Tesla profits drop 55% as Elon Musk dodges cheap car questions

A cellphone showing the Tesla logo with a stock chart in the background

Enlarge / Tesla shares rose by almost 11 percent in premarket trading despite the disastrous financial results. (credit: CFOTO/Future Publishing via Getty Images)

Tesla had a terrible first quarter of 2024, according to its financial results, posted yesterday. We already knew that it was a bad three months in terms of delivering cars—the automaker built tens of thousands of cars it couldn't sell as deliveries dropped by 8.5 percent, year on year. If anything, the quarterly results paint an even worse picture.

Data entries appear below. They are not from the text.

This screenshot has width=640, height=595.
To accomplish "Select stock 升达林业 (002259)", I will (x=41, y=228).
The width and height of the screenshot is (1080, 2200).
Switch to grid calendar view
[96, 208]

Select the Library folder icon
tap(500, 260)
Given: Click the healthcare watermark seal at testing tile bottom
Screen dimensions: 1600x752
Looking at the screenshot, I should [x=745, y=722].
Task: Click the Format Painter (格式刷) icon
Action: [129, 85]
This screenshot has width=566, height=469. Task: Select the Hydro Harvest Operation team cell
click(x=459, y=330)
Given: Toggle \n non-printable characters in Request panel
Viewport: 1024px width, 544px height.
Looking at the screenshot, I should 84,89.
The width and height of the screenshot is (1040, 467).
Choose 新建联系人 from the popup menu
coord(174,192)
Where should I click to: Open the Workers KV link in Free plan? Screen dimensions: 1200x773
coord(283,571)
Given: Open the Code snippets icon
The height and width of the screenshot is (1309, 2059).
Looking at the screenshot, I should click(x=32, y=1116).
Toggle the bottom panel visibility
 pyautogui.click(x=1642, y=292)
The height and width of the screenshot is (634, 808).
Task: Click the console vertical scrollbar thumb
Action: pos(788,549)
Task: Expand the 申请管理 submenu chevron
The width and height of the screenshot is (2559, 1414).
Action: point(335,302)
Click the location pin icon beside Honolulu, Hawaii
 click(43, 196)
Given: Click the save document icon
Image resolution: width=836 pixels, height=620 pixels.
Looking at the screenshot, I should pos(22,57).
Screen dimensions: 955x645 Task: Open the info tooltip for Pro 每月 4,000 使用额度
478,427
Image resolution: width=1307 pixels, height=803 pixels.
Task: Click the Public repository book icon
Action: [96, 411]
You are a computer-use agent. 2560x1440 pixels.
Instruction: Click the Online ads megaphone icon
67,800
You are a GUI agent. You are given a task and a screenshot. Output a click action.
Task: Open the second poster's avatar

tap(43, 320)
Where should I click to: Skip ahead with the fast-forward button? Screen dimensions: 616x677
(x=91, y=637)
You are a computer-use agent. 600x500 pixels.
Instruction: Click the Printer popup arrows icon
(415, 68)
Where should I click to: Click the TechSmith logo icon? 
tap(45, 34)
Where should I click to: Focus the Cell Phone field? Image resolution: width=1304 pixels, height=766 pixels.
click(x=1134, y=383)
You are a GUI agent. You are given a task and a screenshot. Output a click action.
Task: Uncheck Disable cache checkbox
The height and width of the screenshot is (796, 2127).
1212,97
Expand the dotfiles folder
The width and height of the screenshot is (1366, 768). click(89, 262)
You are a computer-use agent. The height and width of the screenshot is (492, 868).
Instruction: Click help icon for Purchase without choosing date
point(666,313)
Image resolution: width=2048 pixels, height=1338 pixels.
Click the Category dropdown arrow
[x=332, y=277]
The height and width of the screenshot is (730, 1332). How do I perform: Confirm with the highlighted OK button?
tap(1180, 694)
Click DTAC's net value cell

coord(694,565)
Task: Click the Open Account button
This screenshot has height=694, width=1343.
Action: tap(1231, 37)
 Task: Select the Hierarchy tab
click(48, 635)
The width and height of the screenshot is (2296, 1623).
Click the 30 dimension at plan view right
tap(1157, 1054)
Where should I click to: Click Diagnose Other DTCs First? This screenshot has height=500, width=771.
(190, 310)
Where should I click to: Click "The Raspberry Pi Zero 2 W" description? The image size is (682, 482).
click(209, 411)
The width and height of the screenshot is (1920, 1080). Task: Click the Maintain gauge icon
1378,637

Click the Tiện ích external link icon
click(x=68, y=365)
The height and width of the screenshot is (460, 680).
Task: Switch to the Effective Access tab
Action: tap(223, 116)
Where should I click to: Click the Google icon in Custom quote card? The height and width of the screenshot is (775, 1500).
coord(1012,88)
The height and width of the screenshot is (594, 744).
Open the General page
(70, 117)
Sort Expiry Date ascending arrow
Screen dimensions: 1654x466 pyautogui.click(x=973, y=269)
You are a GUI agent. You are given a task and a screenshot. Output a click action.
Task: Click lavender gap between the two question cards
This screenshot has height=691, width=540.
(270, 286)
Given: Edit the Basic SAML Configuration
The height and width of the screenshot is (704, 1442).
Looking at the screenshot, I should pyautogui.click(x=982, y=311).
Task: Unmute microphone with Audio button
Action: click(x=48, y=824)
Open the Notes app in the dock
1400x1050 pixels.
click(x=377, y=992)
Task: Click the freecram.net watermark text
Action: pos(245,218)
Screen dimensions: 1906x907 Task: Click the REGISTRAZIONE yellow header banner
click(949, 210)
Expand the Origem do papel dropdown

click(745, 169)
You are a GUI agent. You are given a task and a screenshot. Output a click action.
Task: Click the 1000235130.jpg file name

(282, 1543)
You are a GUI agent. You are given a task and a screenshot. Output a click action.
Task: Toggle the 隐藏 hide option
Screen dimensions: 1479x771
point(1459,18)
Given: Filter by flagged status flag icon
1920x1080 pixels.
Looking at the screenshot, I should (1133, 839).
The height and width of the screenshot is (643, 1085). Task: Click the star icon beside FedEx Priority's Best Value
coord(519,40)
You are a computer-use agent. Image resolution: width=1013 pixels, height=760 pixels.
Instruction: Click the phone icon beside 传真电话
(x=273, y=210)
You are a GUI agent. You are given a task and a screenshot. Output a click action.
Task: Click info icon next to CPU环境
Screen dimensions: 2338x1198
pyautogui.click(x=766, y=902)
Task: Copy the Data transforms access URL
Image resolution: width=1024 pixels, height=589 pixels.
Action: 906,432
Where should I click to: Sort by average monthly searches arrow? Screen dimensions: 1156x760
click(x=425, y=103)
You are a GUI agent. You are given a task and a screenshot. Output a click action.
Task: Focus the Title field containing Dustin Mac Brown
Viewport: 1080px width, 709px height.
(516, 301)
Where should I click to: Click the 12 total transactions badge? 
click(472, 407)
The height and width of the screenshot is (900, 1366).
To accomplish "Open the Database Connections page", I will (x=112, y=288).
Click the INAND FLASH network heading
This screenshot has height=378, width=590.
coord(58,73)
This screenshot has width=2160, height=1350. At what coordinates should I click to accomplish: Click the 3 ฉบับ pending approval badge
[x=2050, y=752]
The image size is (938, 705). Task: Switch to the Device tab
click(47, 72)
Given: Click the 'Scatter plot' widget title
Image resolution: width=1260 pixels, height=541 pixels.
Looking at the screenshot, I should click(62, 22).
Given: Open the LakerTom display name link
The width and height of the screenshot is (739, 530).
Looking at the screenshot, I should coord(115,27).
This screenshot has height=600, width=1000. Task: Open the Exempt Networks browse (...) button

The company has been engaged in a series of heavy price cuts, and that's showing up on the balance sheet. For all of Tesla CEO Elon Musk's statements about artificial intelligence being the future of the company, the vast majority of its income is still derived from automotive sales. These amounted to $16.5 billion in Q1, nearly $2.5 billion less than for Q1 2023. (Regulatory credits remain pretty steady at $442 million for the quarter.)

Total revenues were down by 9 percent, year on year, with gross profits down 18 percent. But the net profit, once generally accepted accounting measures were applied, fell by 55 percent to $1.1 billion. (Non-GAAP net profit was down 48 percent.)